Helium-3 to be produced from tritium stored at Canada’s Darlington station
Laurentis Energy Partners, a subsidiary of Ontario Power Generation (OPG), has launched a new program to produce helium-3. The He-3 will be obtained from tritium stored at OPG’s Darlington nuclear power plant, a four-unit CANDU station located about 100 kilometers east of Toronto.
Darlington houses one of the world’s largest reserves of tritium, which is a by-product of the heavy water used in CANDU reactors.
The process: Laurentis will extract He-3 from Darlington’s immobilized tritium containers (ITCs) using a new, custom-designed tool that the company installed and is now commissioning. The tritium in the ITCs slowly turns into He-3, which releases into the void space of the container where it can be extracted using the tool developed by Laurentis and its partners. Production of the isotope will begin before the end of the year, the company announced on September 15.
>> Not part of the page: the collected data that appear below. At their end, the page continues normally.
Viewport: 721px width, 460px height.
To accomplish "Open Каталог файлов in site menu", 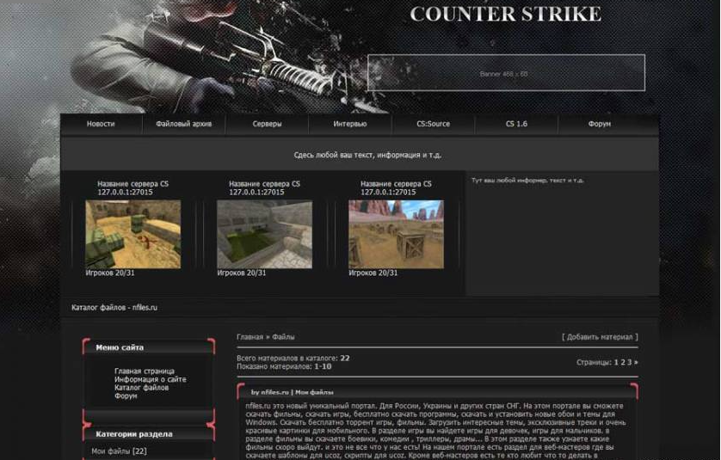I will coord(141,388).
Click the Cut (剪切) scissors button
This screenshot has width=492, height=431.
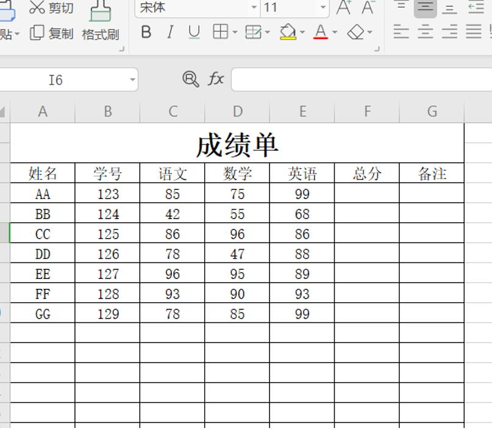[51, 8]
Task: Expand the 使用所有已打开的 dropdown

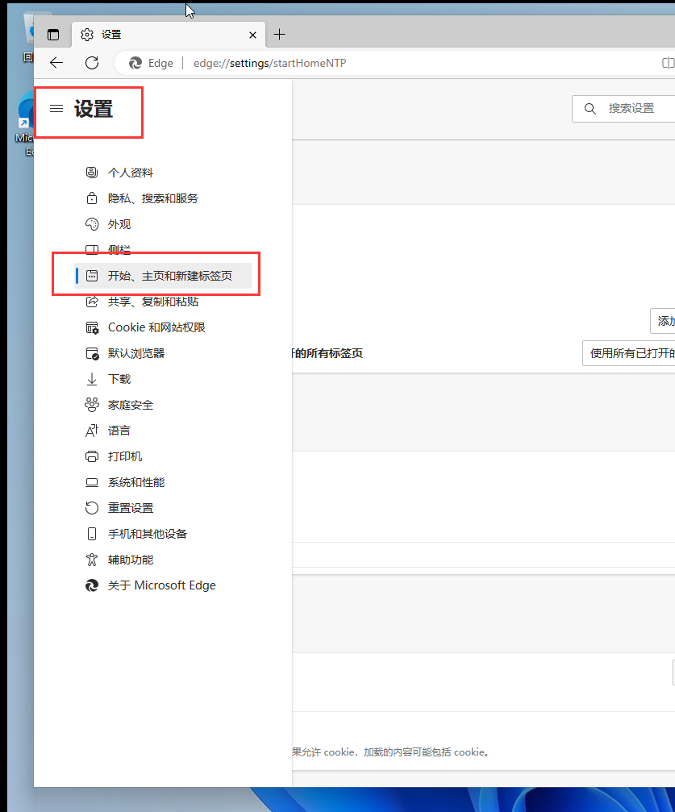Action: tap(629, 353)
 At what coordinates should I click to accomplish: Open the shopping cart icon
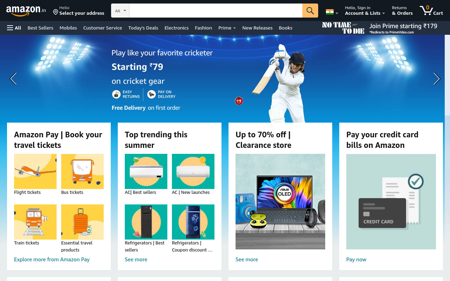pyautogui.click(x=431, y=11)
Applications: Laurentis noted that He-3 has a wide range of uses, including:
- As a medical isotope, He-3 is a non-toxic inhalant used to produce detailed magnetic resonance imaging (MRI) of airways in the lung.
- In border security, it is used in portal monitors to detect radioactive materials.
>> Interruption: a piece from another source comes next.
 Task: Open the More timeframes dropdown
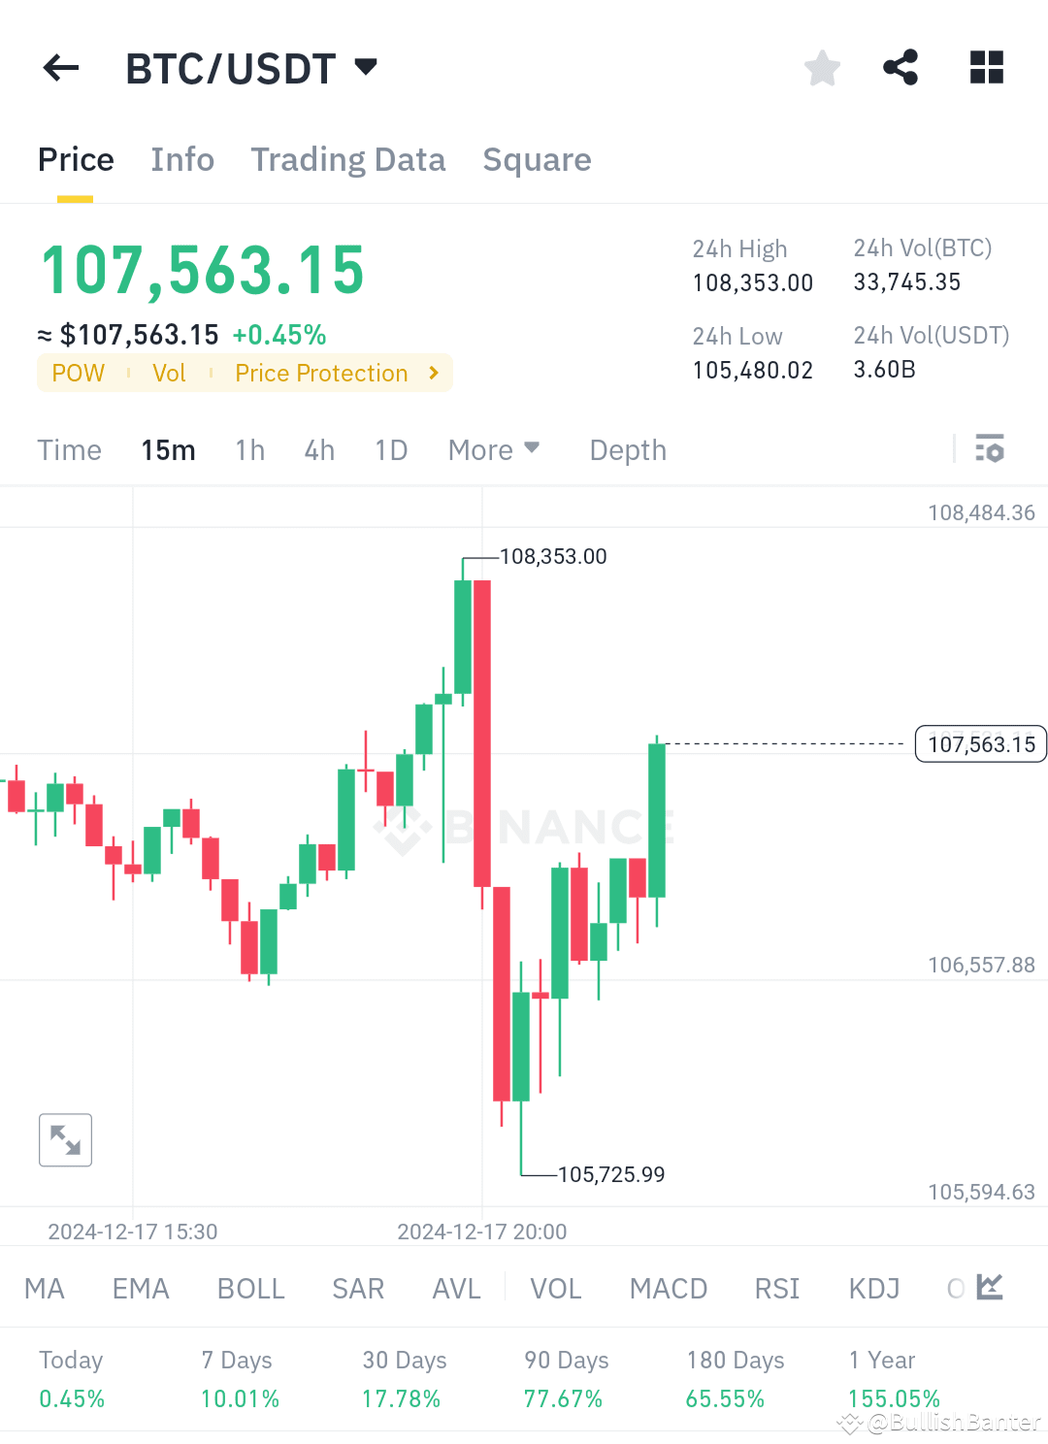[x=493, y=449]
- In neutron research, it is used in colliders to study anti-matter, one of the great mysteries of the universe.
- In quantum computing, He-3 is used to reach near-absolute-zero temperatures, which reduces noise or interference in calculations; it is similarly used as a super-coolant in cryogenics.
- It is also a potential fuel for fusion reactors.
Partner wanted: Laurentis is looking to develop a long-term commercial agreement with a company to further refine and distribute the rare isotope to customers around the world in health care, security, and advanced research.